May 31 – June 18, 2023
Opening Reception: Saturday, June 3, 2 – 5 pm
Artist Talk: Sunday, June 18, 3 – 4 pm





































Hot Properties: We’ve Been Here Before
My mixed media, photo-based work investigates time, transience and transformation, exploring the landscapes of controlled burns. In my new series, Hot Properties: We’ve Been Here Before, I am revisiting the title I used in a solo exhibition in 2014. Russia had just invaded Crimea. The Toronto real estate market was “hot”.
During my childhood in Italy and during repeated visits, my interest was sparked by prescribed fires, ruins and volcanic lava flows left behind in fields after an eruption. Fire was and is used in many countries to clear fields, control invasive species and to smoke out your enemies in times of war. Closer to home, The City of Toronto conducts prescribed burns in select parks to regenerate the rare Oak Savannahs. The urban nature of the Golden Horseshoe has squeezed these ecosystems into specially designated areas, including High Park. Fire is integral, as it stimulates the germination of savannah species and controls invasive ones.
During the burn events, the savannahs are transformed into ephemeral places by fire and smoke.
I’m interested in showing change over time by photographing specific places over days, weeks or years later. I save film exposed during one burn to reshoot under different conditions or perspectives. My process violates the classic rules of photography and I exploit these infringements to create and confirm the transformation process.
Since the burns began in 1999, numerous indigenous species have returned and are thriving in High Park. I photograph one particular resident Red-Tailed Hawk, whose images have been added to my work. He is the only hawk that is banded
and he has allowed me to come very close to him over the years. I want people to be surprised by discovering the hawks, or other animals and things in the trees and on the ground.
In May 2022, on an OSA trip to Temagami and Kirkland Lake, I reversed my method of working. I usually start with photographs and then add paint. This time, I sketched and painted in situ and then added elements of my surroundings onto the paintings and photographed the resulting work. Ironically, we were advised to bring coats, hats, and mitts, but the temperature was so hot that during a three-hour hike in the Old Growth forest, we were so happy to see a spot of snow on the ground that we could cool off in.
As you look at my work, you look through time as well as space. The work depicts the real world but also exists in a different reality or a more fulsome picture of reality. Frances Patella
Frances Patella was born in Italy and resides in Toronto. Her mixed media, photo-based work explores time, transience and transformation in the landscapes of controlled burns. She uses tessellated photographs to represent
an ecosystem over time.
During her childhood in Italy and during repeated visits, fires, ruins and volcanic eruptions sparked her interest. Frances was born in Southern Italy in the land between the volcanoes of Mt. Etna and Vesuvius.

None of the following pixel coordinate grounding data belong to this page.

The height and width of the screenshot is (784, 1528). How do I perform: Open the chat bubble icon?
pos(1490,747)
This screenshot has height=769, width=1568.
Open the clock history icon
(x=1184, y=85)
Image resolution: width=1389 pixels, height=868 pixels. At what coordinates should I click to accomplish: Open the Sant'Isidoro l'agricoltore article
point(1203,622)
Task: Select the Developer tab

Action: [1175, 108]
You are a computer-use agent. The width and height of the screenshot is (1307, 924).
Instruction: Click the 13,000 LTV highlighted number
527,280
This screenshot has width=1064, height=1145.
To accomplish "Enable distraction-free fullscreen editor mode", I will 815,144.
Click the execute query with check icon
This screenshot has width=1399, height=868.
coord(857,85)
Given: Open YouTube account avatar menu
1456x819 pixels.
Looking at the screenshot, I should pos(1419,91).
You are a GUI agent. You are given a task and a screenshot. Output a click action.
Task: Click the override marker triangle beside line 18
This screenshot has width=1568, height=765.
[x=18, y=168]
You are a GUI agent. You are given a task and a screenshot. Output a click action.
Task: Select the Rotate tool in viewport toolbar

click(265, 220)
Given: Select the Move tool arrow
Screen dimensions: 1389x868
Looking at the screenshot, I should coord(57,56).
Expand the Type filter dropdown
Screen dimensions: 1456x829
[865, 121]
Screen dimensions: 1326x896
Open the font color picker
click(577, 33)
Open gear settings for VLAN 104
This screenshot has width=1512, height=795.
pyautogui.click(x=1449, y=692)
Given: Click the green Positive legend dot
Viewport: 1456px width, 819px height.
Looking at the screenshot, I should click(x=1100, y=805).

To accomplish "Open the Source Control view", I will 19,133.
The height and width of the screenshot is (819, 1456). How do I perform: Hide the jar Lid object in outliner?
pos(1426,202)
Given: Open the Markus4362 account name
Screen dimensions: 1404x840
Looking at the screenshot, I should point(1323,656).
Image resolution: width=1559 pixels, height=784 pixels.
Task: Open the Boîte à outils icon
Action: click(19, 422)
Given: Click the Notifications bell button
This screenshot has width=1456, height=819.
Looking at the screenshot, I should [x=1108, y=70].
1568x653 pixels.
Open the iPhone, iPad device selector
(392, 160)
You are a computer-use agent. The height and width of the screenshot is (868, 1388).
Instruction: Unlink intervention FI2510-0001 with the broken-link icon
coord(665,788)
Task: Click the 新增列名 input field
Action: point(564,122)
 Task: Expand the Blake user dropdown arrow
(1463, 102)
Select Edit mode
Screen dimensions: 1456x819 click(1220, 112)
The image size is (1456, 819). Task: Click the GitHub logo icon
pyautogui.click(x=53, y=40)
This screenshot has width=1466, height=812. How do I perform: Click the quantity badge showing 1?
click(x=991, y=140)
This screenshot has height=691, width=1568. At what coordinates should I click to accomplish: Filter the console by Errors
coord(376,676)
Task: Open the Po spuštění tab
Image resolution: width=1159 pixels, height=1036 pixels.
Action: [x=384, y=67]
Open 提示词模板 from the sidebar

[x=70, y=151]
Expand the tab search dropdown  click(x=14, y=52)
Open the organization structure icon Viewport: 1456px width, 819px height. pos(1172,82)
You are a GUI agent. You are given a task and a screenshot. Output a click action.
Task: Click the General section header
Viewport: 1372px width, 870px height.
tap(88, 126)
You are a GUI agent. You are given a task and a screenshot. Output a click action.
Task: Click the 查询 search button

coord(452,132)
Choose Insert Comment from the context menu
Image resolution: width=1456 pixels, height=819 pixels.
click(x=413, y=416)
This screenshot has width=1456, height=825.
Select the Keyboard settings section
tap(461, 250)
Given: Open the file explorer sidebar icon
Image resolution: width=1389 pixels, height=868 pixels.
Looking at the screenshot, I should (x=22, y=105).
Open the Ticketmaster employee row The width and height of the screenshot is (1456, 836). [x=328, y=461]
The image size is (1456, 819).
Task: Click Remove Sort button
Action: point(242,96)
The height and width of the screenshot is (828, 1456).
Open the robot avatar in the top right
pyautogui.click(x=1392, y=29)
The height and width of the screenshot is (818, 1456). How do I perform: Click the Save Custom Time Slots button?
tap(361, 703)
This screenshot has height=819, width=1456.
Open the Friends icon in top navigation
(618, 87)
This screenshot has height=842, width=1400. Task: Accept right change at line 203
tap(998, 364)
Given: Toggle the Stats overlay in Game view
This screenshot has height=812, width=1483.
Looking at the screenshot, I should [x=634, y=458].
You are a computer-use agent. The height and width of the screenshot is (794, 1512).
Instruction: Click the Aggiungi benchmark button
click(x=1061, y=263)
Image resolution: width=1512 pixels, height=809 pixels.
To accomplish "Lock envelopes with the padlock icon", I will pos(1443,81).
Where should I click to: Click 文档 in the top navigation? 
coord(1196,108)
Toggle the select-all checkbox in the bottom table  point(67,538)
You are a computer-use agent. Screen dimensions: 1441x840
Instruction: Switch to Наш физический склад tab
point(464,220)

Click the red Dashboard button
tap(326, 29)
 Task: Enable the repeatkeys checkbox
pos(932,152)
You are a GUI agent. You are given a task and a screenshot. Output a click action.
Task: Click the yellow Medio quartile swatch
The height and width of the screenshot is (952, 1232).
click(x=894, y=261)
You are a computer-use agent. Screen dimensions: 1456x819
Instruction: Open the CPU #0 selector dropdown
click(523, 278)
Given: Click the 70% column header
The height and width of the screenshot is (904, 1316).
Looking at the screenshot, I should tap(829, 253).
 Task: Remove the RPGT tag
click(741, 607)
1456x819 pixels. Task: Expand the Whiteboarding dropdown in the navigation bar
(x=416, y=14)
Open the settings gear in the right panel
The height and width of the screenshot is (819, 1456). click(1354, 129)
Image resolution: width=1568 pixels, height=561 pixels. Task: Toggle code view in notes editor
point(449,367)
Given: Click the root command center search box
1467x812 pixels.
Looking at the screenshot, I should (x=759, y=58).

Frances’ work has been exhibited in Canada and the US. She has received numerous grants for Artists In Education and Mid-Career grants from the Ontario and Toronto Arts Councils. Her work has won a Best In Show and a Purchase Award for the City of Vaughan juried exhibitions. Frances’ work was also in films, like “Don’t Say A Word”, featuring Michael Douglas and TV series, like Schitt’s Creek. Her work is in private and public collections, including the Ontario Archives, reproduced on magazine covers and on a CD cover for the Toronto indie band Places Erupt. Frances holds a BFA from York University, a B.ED. from the University of Toronto and studied Visual Arts and French at the University of Western Ontario. Frances also studied drawing and art history in Florence, Italy.
Frances is a member of the Ontario Society of Artists and Propeller Gallery. A former Chair of Propeller, she initiated numerous exhibitions, fundraisers and events, including the ongoing Emerging Curator and Emerging Artists exhibitions. She was a long-time Member of the Board for TOAF and Chair of Jury and Judges. Frances taught visual arts and analog photography in the TDSB. She conducted numerous Alternative Photography / Cyanotype workshops in schools throughout Southern Ontario, for the Photo Educators Forum in Toronto and the National Gallery of Photography in Ottawa. She was Joyce Wieland’s Arts
Administrator and apprenticed with multi-media artist Noel Harding. Frances continues to be very active in the Toronto arts community.